FDP und das Bündnis Sahra Wagenknecht (BSW) scheiterten deutlich an der Fünf-Prozent-Hürde. Die Abstimmung in der Hansestadt ist nach derzeitigem Stand die einzige Wahl auf Landesebene in diesem Jahr.
Rund 1,3 Millionen Hamburger waren wahlberechtigt
Rund 1,3 Millionen Hamburgerinnen und Hamburger ab 16 Jahren waren wahlberechtigt. Das Landesparlament hat regulär 121 Sitze. Die Zahl kann durch Überhang- und Ausgleichsmandate sowie erfolgreiche Einzelbewerber steigen.
Landespolitische Themen bestimmten den Wahlkampf, insbesondere die Verkehrsprobleme in der Stadt und der Wohnungsbau angesichts des Mangels an bezahlbarem Wohnraum. Daneben spielten auch die Migration und die Ankurbelung der durch den Hafen geprägten Wirtschaft eine wichtige Rolle.
SPD-Regierungschef Tschentscher steht seit 2018 an der Spitze des Senats. Damals war der heute 59-Jährige noch relativ unbekannt in der Hansestadt und stand im Schatten seines Vorgängers, des heutigen Bundeskanzlers Olaf Scholz, der damals ins Finanzministerium nach Berlin wechselte. Die Scholz-Jahre in Hamburg waren goldene Jahre für die Sozialdemokraten, von 2011 bis 2015 reichte es sogar für eine Alleinregierung.
Zwei Wahlen in Folge – was heißt das für die Wahlbeteiligung?
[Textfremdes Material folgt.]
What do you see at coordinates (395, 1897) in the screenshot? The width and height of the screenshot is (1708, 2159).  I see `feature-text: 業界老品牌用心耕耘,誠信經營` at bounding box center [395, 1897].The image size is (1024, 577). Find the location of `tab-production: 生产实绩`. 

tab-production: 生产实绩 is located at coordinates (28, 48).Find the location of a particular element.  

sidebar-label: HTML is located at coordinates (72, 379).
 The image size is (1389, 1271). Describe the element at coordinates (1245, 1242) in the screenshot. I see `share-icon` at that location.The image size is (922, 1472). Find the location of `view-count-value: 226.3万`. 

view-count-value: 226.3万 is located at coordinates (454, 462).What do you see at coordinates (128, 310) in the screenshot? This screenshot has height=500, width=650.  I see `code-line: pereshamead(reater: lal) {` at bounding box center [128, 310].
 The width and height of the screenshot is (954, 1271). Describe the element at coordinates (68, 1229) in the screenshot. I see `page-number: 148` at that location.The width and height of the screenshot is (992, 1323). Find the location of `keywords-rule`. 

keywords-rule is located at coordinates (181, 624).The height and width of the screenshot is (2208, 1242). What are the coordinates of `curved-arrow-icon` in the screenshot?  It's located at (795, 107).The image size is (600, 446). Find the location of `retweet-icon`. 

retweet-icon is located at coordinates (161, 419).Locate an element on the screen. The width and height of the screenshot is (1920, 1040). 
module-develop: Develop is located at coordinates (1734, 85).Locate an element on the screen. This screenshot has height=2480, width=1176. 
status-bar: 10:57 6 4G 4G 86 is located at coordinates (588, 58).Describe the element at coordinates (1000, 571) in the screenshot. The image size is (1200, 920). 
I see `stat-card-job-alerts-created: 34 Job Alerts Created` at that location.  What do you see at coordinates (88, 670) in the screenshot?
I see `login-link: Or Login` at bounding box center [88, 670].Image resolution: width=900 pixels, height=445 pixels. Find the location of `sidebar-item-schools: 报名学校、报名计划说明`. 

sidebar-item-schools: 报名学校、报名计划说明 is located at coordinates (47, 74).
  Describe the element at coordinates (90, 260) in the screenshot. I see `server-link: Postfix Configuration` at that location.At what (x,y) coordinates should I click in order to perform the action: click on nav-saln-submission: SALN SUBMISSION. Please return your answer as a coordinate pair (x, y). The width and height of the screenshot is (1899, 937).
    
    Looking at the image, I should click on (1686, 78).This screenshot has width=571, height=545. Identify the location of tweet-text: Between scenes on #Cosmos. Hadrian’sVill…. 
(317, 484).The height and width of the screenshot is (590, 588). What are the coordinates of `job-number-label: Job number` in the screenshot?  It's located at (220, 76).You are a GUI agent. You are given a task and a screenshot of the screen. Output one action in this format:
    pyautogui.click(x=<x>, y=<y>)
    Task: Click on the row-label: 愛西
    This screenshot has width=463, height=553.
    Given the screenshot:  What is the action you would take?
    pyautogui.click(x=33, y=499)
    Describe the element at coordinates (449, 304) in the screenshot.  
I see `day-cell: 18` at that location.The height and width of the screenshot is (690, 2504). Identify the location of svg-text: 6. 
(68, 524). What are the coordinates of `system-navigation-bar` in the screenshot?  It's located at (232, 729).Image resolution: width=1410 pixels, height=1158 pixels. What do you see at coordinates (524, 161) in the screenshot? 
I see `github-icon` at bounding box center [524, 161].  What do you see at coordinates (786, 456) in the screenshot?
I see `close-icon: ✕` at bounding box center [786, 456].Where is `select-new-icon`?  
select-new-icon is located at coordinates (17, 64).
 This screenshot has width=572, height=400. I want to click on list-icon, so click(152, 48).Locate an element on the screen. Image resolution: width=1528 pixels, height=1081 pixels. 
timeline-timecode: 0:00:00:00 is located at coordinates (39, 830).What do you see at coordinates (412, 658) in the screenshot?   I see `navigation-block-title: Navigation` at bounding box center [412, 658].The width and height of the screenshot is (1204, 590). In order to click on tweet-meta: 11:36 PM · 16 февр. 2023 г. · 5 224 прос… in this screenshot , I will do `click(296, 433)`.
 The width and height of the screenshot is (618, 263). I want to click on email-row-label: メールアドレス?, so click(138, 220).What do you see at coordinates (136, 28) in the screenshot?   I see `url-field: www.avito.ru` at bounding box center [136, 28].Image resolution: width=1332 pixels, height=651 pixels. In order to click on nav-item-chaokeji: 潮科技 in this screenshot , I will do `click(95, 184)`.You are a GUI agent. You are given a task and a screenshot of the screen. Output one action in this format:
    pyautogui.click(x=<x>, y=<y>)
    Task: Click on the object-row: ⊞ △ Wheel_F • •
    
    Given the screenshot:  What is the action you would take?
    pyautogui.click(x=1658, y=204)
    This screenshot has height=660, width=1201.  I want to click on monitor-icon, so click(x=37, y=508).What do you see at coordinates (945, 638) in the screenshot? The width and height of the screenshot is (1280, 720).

Erst am vergangenen Sonntag war die vorgezogene Bundestagswahl, nun mussten die Hamburgerinnen und Hamburger schon wieder wählen. Während am 23. Februar die Wahlbeteiligung bei 80,8 Prozent lag, zeigte sich auch bei der Bürgerschaftswahl auf Landesebene deutlich mehr Interesse. Jüngsten Daten zufolge lag die Beteiligung bei 67 Prozent – nach 63 Prozent bei der Wahl 2020.